● **Aim of the task**:
Set each line of the data down exactly, please.
§
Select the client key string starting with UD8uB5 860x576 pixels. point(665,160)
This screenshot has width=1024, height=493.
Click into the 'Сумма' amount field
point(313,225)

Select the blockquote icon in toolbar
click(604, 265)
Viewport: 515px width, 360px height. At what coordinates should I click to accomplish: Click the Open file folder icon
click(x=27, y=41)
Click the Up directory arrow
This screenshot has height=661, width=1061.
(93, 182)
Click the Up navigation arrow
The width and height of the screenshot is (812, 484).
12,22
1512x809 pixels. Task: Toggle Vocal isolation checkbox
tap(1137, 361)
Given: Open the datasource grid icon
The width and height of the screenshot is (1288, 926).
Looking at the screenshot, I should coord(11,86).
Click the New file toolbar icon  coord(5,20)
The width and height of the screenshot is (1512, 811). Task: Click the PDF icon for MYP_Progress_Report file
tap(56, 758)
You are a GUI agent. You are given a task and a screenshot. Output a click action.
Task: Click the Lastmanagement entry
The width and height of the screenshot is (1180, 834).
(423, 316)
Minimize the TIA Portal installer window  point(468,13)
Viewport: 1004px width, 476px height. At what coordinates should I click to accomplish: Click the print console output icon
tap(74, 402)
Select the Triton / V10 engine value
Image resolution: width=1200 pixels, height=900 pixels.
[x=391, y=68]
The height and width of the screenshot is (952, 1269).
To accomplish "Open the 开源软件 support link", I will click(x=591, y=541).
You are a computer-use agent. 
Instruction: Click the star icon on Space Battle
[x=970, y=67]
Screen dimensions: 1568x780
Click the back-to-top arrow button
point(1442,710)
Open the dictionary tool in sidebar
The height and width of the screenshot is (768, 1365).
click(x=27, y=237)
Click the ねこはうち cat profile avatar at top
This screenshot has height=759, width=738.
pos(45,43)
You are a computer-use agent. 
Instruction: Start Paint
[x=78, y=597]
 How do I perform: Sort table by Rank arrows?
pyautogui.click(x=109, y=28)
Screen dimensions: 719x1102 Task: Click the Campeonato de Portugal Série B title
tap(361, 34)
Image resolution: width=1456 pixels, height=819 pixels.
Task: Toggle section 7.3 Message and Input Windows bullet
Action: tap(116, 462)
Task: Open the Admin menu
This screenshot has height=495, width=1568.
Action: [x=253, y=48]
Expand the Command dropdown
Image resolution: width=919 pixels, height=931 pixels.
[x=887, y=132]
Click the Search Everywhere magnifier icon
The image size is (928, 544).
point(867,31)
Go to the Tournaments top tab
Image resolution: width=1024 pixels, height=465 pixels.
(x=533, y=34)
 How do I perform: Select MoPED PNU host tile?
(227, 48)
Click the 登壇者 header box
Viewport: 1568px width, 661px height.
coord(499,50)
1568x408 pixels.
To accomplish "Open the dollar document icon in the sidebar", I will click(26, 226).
§
● **Response to this exercise**:
Select the client key string starting with UD8uB5 860x576 pixels. point(665,160)
This screenshot has width=1024, height=493.
Click into the 'Сумма' amount field
point(313,225)

Select the blockquote icon in toolbar
click(604, 265)
Viewport: 515px width, 360px height. At what coordinates should I click to accomplish: Click the Open file folder icon
click(x=27, y=41)
Click the Up directory arrow
This screenshot has height=661, width=1061.
(93, 182)
Click the Up navigation arrow
The width and height of the screenshot is (812, 484).
12,22
1512x809 pixels. Task: Toggle Vocal isolation checkbox
tap(1137, 361)
Given: Open the datasource grid icon
The width and height of the screenshot is (1288, 926).
Looking at the screenshot, I should coord(11,86).
Click the New file toolbar icon  coord(5,20)
The width and height of the screenshot is (1512, 811). Task: Click the PDF icon for MYP_Progress_Report file
tap(56, 758)
You are a GUI agent. You are given a task and a screenshot. Output a click action.
Task: Click the Lastmanagement entry
The width and height of the screenshot is (1180, 834).
(423, 316)
Minimize the TIA Portal installer window  point(468,13)
Viewport: 1004px width, 476px height. At what coordinates should I click to accomplish: Click the print console output icon
tap(74, 402)
Select the Triton / V10 engine value
Image resolution: width=1200 pixels, height=900 pixels.
[x=391, y=68]
The height and width of the screenshot is (952, 1269).
To accomplish "Open the 开源软件 support link", I will click(x=591, y=541).
You are a computer-use agent. 
Instruction: Click the star icon on Space Battle
[x=970, y=67]
Screen dimensions: 1568x780
Click the back-to-top arrow button
point(1442,710)
Open the dictionary tool in sidebar
The height and width of the screenshot is (768, 1365).
click(x=27, y=237)
Click the ねこはうち cat profile avatar at top
This screenshot has height=759, width=738.
pos(45,43)
You are a computer-use agent. 
Instruction: Start Paint
[x=78, y=597]
 How do I perform: Sort table by Rank arrows?
pyautogui.click(x=109, y=28)
Screen dimensions: 719x1102 Task: Click the Campeonato de Portugal Série B title
tap(361, 34)
Image resolution: width=1456 pixels, height=819 pixels.
Task: Toggle section 7.3 Message and Input Windows bullet
Action: tap(116, 462)
Task: Open the Admin menu
This screenshot has height=495, width=1568.
Action: [x=253, y=48]
Expand the Command dropdown
Image resolution: width=919 pixels, height=931 pixels.
[x=887, y=132]
Click the Search Everywhere magnifier icon
The image size is (928, 544).
point(867,31)
Go to the Tournaments top tab
Image resolution: width=1024 pixels, height=465 pixels.
(x=533, y=34)
 How do I perform: Select MoPED PNU host tile?
(227, 48)
Click the 登壇者 header box
Viewport: 1568px width, 661px height.
coord(499,50)
1568x408 pixels.
To accomplish "Open the dollar document icon in the sidebar", I will click(26, 226).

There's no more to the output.